For most apprentices under 25, apprenticeships may not constitute a step up in terms of qualifications: 68% of A-level age apprentices started an apprenticeship at Level 2 (GCSE equivalent) rather than Level 3 (A-level equivalent).

Likewise, 97% of apprentices in the degree-age group started apprenticeships at a level that was below higher education level (Level 4). The Commission argued that “this is important because it signals what the apprenticeship route can offer in comparison to university.”

Higher apprenticeships (Level 4 and above) have the smallest take-up of all (4% of all starts in 2014/15). Their number is increasing but at a faster pace among those over 25 than among younger apprentices.

Apprenticeships in low-pay sectors

The Commission pointed out that “many of the most popular apprenticeship frameworks – especially for the under-19 group – are those with the lowest earning potential.”
-=-=-=-=-
__Problem set__.
[a] Decide whether each statement below agrees with the passage on apprenticeships, answering yes or no and quoting the words of the passage that settle it. (i) Most A-level age apprentices started at Level 3. (ii) Higher apprenticeships accounted for 4% of all starts in 2014/15. (iii) Higher apprenticeships are growing faster among younger apprentices than among those over 25.
[b] Extend the passage on apprenticeships, picking up after its final sentence.

__Information shown__.
-=-=-=-=-
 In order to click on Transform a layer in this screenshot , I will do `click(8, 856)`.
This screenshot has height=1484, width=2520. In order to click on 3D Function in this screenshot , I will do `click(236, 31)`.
-=-=-=-=-
__Answer list__.
[a]
(i) No: "68% of A-level age apprentices started an apprenticeship at Level 2 (GCSE equivalent) rather than Level 3 (A-level equivalent)."
(ii) Yes: "Higher apprenticeships (Level 4 and above) have the smallest take-up of all (4% of all starts in 2014/15)."
(iii) No: "Their number is increasing but at a faster pace among those over 25 than among younger apprentices."

[b]
The bulk of apprenticeship starts (73%) were concentrated in three sectors in 2014/15: Business, Administration and Law; Health, Public Service and Care; and Retail and Commercial Enterprises. Each of these contain apprenticeship frameworks in industries that were recently identified as lower-paying (hairdressing, children’s care, construction, business and engineering).

A gender divide has also operated in apprenticeship take-up and the concentration of women in those low-pay sectors. In 2014/15, women were the majority of apprentices in Health, Public Services and Care; in Education and Training; and in Retail and Commercial Enterprise. These sectors are skewed towards lower wages.

Recommendations and way forward

The Commission’s concerns about limited social mobility for young apprentices echo previous warnings from other commentators. For instance, Alison Wolf, author of the influential Review of Vocational Education, believes that the Government’s 3 million apprenticeship target will not be enough to achieve quality in apprenticeship training. Online, opinion columns for ‘quality, not quantity’ are legion and come from across industries – from the British Chambers of Commerce to the Institution of Engineering and Technology – and from think tanks like the New Policy Institute.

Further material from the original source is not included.